Cuban Baseball Team Unhappy about IOC Decision
- Submitted by: admin
- 09 / 09 / 2009
Members of Cuba's national baseball team are sorely needed heroes at home and emissaries of the communist government abroad. So nearly every Cuban sees the loss of baseball as a bad cal" by the IOC.
"An unforgivable injustice," says Christian Jimenez, president of Cuba's National Sports Institute. "All that matters, once again, is the economic benefit, the money."
Added national team manager Esteban Lombillo: "In our judgment it can't be the Olympics without baseball."
Baseball's World Cup is hardly the Olympics. But the tournament, being played through Sept. 27 in seven countries across Europe, does feature all of the world's top baseball-playing countries - though not all the best players. It's also a chance for Cuba to win its first international championship since 2007.
Cuba managed silver in the 2008 Olympics, losing the final to South Korea.
Team captain and left-fielder Frederich Cepeda won gold in the Athens Olympics and silver in Beijing. He's also played in other international tournaments - including the World Baseball Classic, which showcases Major League Baseball players. He says nothing compares to the Olympics.

──────────────────────────────

Stated problem 1. Decide whether each statement agrees with the article on Cuba's national baseball team, and answer yes or no. Support each answer with the deciding words of the article, quoted exactly. (a) The World Cup tournament is being played in seven countries across Europe. (b) Cuba won gold at the 2008 Olympics. (c) Frederich Cepeda ranks the World Baseball Classic above the Olympics.
Stated problem 2. Reproduce the passage of the article on Cuba's national baseball team starting at "Added national team" and ending at "to the Olympics.".
Stated problem 3. Carry the article on Cuba's national baseball team further, beginning after its final sentence.
The records that follow play no part in these tasks.

──────────────────────────────

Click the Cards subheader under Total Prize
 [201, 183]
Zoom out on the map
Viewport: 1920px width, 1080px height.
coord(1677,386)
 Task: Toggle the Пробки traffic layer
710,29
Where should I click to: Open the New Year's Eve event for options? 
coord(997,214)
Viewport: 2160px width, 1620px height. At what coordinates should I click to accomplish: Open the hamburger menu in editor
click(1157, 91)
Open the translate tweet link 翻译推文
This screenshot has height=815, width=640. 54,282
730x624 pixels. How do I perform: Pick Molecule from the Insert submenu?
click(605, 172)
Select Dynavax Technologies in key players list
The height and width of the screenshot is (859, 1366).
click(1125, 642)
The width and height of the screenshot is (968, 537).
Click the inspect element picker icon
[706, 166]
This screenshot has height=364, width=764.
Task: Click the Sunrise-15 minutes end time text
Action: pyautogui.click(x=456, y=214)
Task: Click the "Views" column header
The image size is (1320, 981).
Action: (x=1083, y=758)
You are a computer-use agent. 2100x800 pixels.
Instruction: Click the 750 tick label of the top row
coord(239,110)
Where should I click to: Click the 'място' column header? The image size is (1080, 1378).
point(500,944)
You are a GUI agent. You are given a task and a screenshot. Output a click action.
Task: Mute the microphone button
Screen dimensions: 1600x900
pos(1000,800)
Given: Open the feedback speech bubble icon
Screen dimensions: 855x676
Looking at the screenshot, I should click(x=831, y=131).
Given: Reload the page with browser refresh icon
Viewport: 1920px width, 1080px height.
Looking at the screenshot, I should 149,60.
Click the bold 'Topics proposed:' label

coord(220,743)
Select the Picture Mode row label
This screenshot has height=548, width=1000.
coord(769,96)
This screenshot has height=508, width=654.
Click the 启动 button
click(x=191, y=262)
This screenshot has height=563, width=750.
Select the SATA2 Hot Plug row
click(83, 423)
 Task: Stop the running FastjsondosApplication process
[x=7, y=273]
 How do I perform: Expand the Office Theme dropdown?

──────────────────────────────

Reply 1.
(a) Yes: "being played through Sept. 27 in seven countries across Europe"
(b) No: "Cuba managed silver in the 2008 Olympics, losing the final to South Korea."
(c) No: "He says nothing compares to the Olympics."

Reply 2.
Added national team manager Esteban Lombillo: "In our judgment it can't be the Olympics without baseball."
Baseball's World Cup is hardly the Olympics. But the tournament, being played through Sept. 27 in seven countries across Europe, does feature all of the world's top baseball-playing countries - though not all the best players. It's also a chance for Cuba to win its first international championship since 2007.
Cuba managed silver in the 2008 Olympics, losing the final to South Korea.
Team captain and left-fielder Frederich Cepeda won gold in the Athens Olympics and silver in Beijing. He's also played in other international tournaments - including the World Baseball Classic, which showcases Major League Baseball players. He says nothing compares to the Olympics.

Reply 3.
"It's a reckless decision," the 28-year-old said before an intersquad game under a sweltering sun at Havana's fabled Estadio Latinoamerico. "I don't know what whim it was that removed the game from the Olympics. They're eliminating a very beautiful sport."
Yulieski Gourriel, a 24-year-old infielder who also played in Athens and Beijing, wasn't shy about blaming IOC president Jacques Rogge, who once played rugby on a national level for his native Belgium.
"He simply doesn't like the game of baseball," Gourriel said.
Though baseball officially is an amateur game here - Fidel Castro banished pro sports in 1961 - Cuba's players are venerated as heroes, and are expected to perform as such. The cash-strapped government spares nothing to prepare the squad, and Olympic medals still symbolize the success of the 1959 revolution that brought Castro to power.
Cuba's dominance has been challenged in recent years by defections, emerging powers in Asia and Europe and, in some domestic quarters, by what's seen as lack of discipline.
Cuban officials - and some fans - insist that TV ratings and revenue trumped baseball's culture in the Olympic decision. Eduard Martin, manager of the Villa Clara province team, suggested the games could be shortened to better accommodate TV.
"I am hurt, as a trainer and as a dedicated manager for more than 30 years. I think it's got to be resolved somehow," said Martin, who last season led his team to the National Series, Cuba's equivalent of the World Series.
Martin Chacon Perez, a 48-year-old taxi driver, also believes the Olympic call came down to time and money. Watching the intersquad game from a worn, wooden seat, Perez said that he thought the duration of baseball games no longer is suited to the demands for high TV ratings abroad.
"In my opinion, it's the delays during the game," he said. "The capitalists want more advertising, and that affects them."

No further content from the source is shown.